My presentation, though somewhat abridged at the end, seemed well received. The questions, however, surprised me a little. No sooner had I sat down than the woman behind me wanted to know whether I could prove that Toyen wasn’t really a man, because she looked “just like” the man next to her in one of the photos I had shown. (I’m not sure whether she meant the photo of Toyen sitting near Karel Teige and wearing a top hat, the photo of Toyen and Štyrský all dressed up at one of their shows, or the photo of Toyen and Heisler in overalls standing next to crates of paintings.) My interlocutor assured me that many men had successfully masqueraded as women throughout their lives, a fact with which I do not quarrel. (I said I had seen no evidence that Toyen was not female.)
Having had this question immediately after my talk, I’m not sure why I wasn’t chewing it over all through the next presentation. Perhaps I was too intrigued by Vivian’s discussion of Brožík’s portraiture. In any case, once the floor was open for questions, what should I hear but a person in the back of the room inquiring whether perhaps Toyen was intersexed (in common parlance, a hermaphrodite). Since many more people are born intersexed than is commonly realized, and since this was usually covered up in the past, did I have any medical proof that she was really a woman? After all, she did produce some hermaphroditic imagery!
Well, I would not like to belittle the problem of gendering the intersexed—an issue of which I am well aware and find quite interesting—but I had to reply that despite my lack of direct medical or photographic evidence, I had no reason to believe Toyen was not biologically female (Hana Ripková of the Fulbright office remarked here, with considerable amusement, that she was sure someone or other had photos to answer this question). Toyen was buried in 1980. Had she been a hermaphrodite, the news would have hit the streets the moment her body reached the funeral parlor.
Let me put it this way. With all due respect to transvestites and the intersexed, there is no reason to think that just because Toyen had (mildly) unconventional sexual interests and made art about them, she must therefore really have been either a man or a hermaphrodite. To propose this really harks back to the days when some people tried to pretend that women had no sexual interests at all.
As a biological female who has never been mistaken for either a man or a hermaphrodite, I can assure you that lack of conventionality is not caused by male sex organs.

2 Comments:

Blogger P'tit-Loup said...

I find it so odd that one of the listener would question whether or not Toyen was a woman. does this mean that in their mind, only men can be creative and talented? I am just puzzled by that. The fact that too few women's works have been publicized and studied is bad enough, but to dispute that they were even female is just absurde to me. Was Georgia O'Keefe a man? I find far more woman in history took a man's name to be able to be published or have their work recognized.

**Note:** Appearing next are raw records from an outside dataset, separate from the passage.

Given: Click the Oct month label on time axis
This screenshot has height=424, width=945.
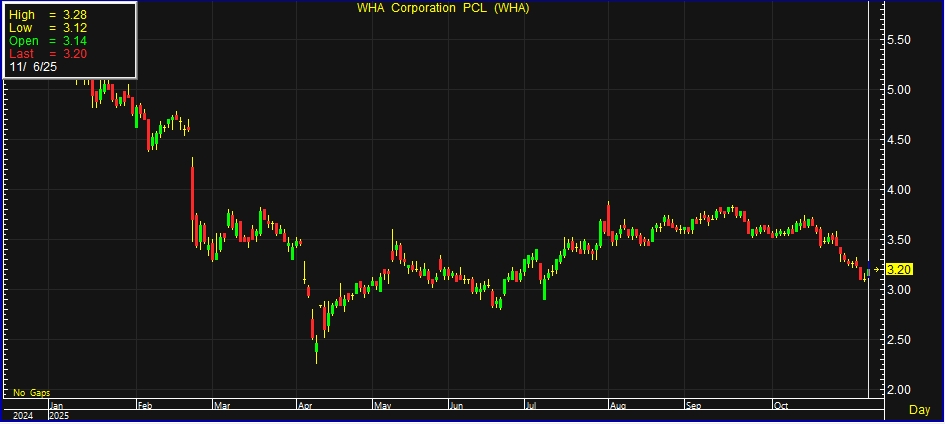Looking at the screenshot, I should pos(780,405).
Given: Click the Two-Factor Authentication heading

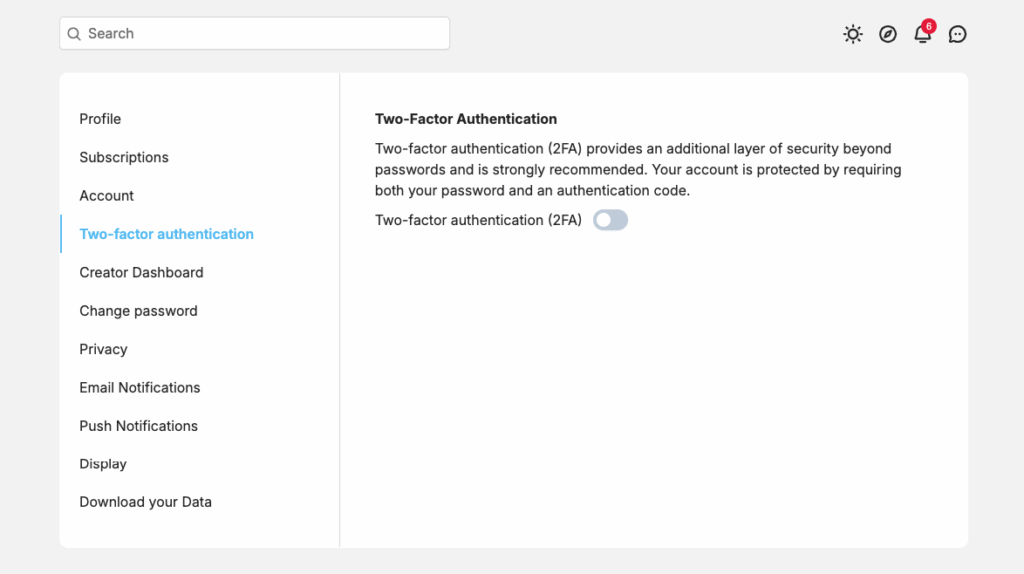Looking at the screenshot, I should 466,119.
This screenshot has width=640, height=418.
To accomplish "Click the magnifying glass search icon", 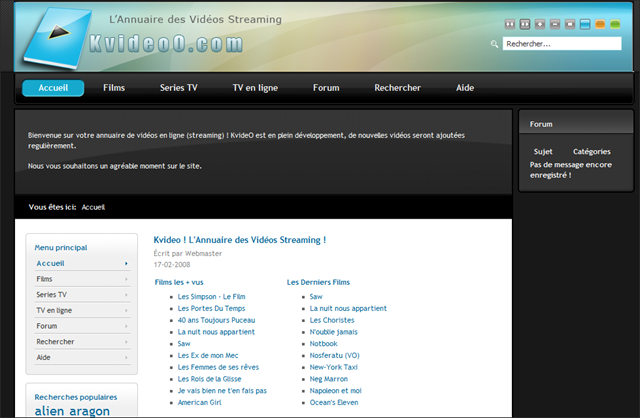I will (x=494, y=44).

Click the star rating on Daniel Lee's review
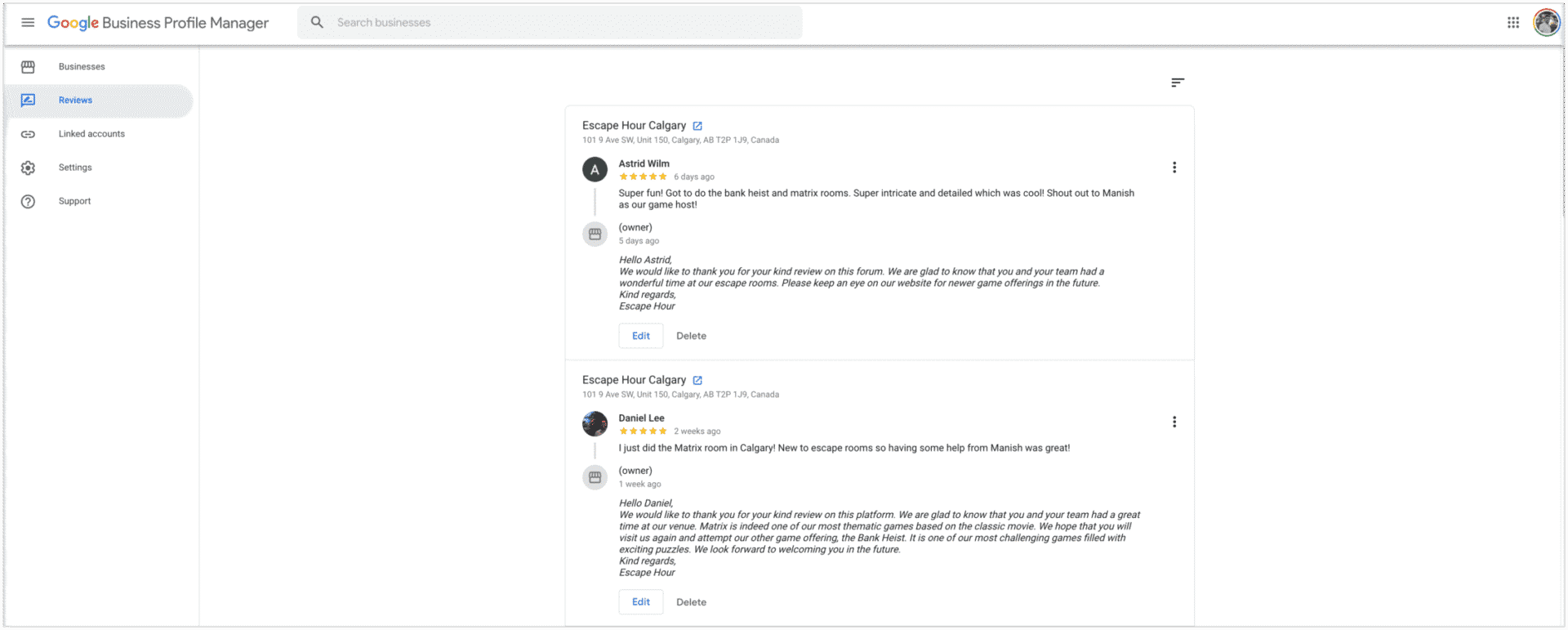[643, 431]
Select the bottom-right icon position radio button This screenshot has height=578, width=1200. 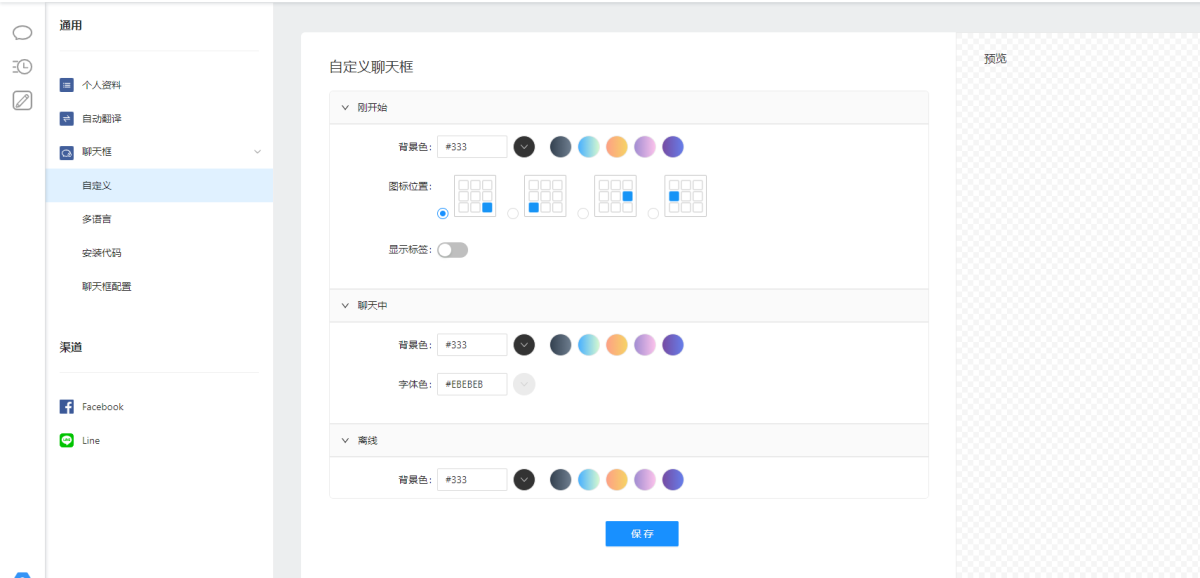point(443,213)
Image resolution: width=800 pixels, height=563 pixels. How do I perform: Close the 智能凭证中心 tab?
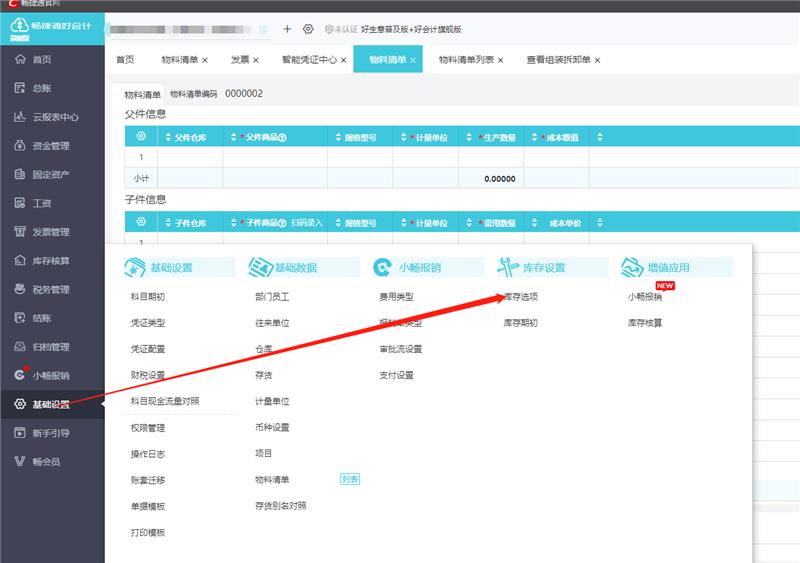click(343, 60)
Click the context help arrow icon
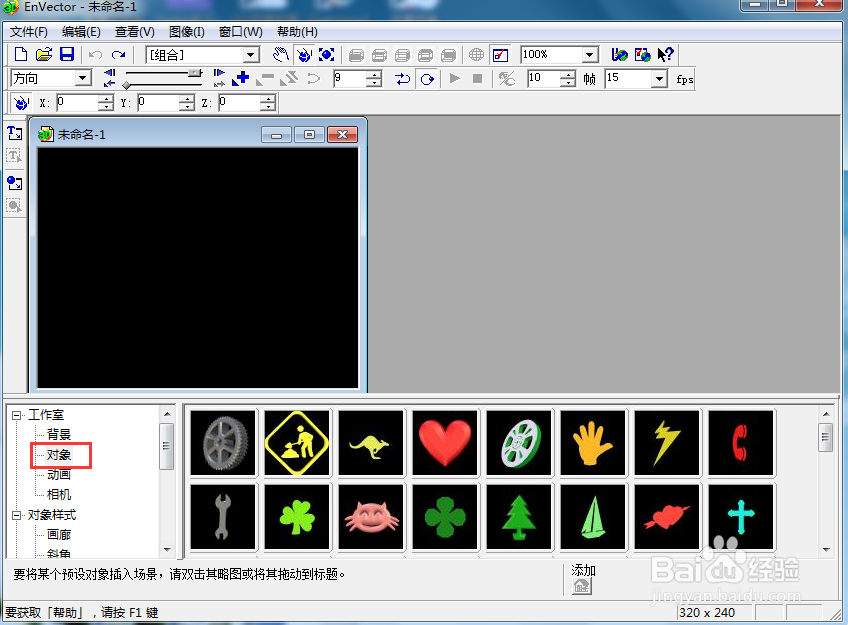The width and height of the screenshot is (848, 625). click(x=665, y=55)
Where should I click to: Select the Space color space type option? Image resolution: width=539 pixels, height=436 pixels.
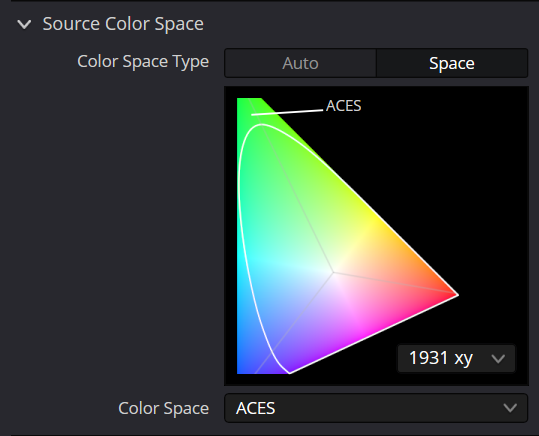pyautogui.click(x=452, y=63)
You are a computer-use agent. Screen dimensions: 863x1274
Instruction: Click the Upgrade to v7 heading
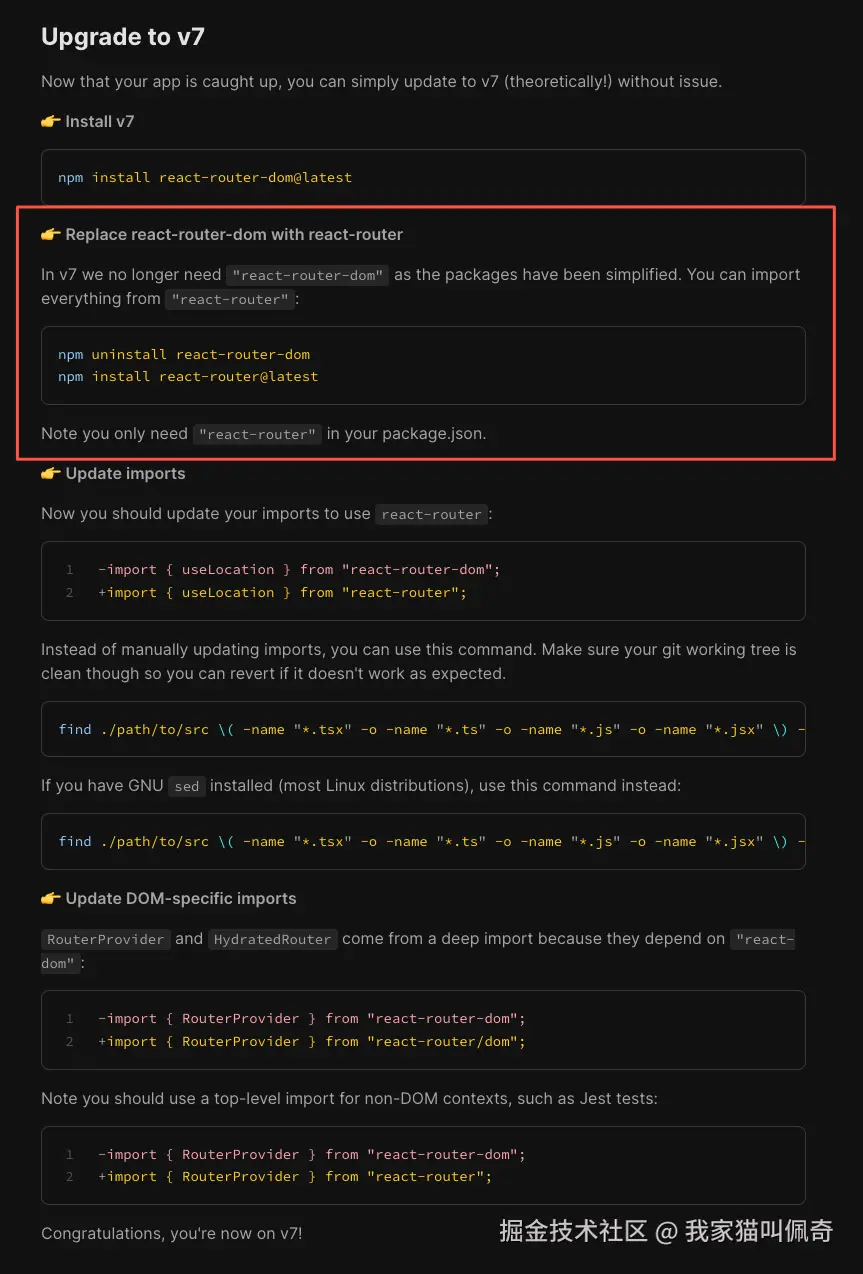(x=123, y=37)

February 12, 2006 6:58 AM  
Blogger Karla said...

I had the same reaction, especially to the woman who wanted to think Toyen was a man. The person who asked whether Toyen might have been intersexed does work in the area of gender and family planning, so his question probably came more from an interest in minority gender/sexuality issues. His question was perfectly legitimate, yet still brings up the thorny issue of our society's frequent refusal to recognize female creativity and sexuality.

I have to say that while I've given several conference papers and talks on Toyen, I've never before had listeners question her biological gender. I wonder if it was something I said, or just that my previous audiences have been either art historians or Slavic scholars. If I were presenting at a conference on gender, discussion of Toyen's biological gender would not be all that surprising.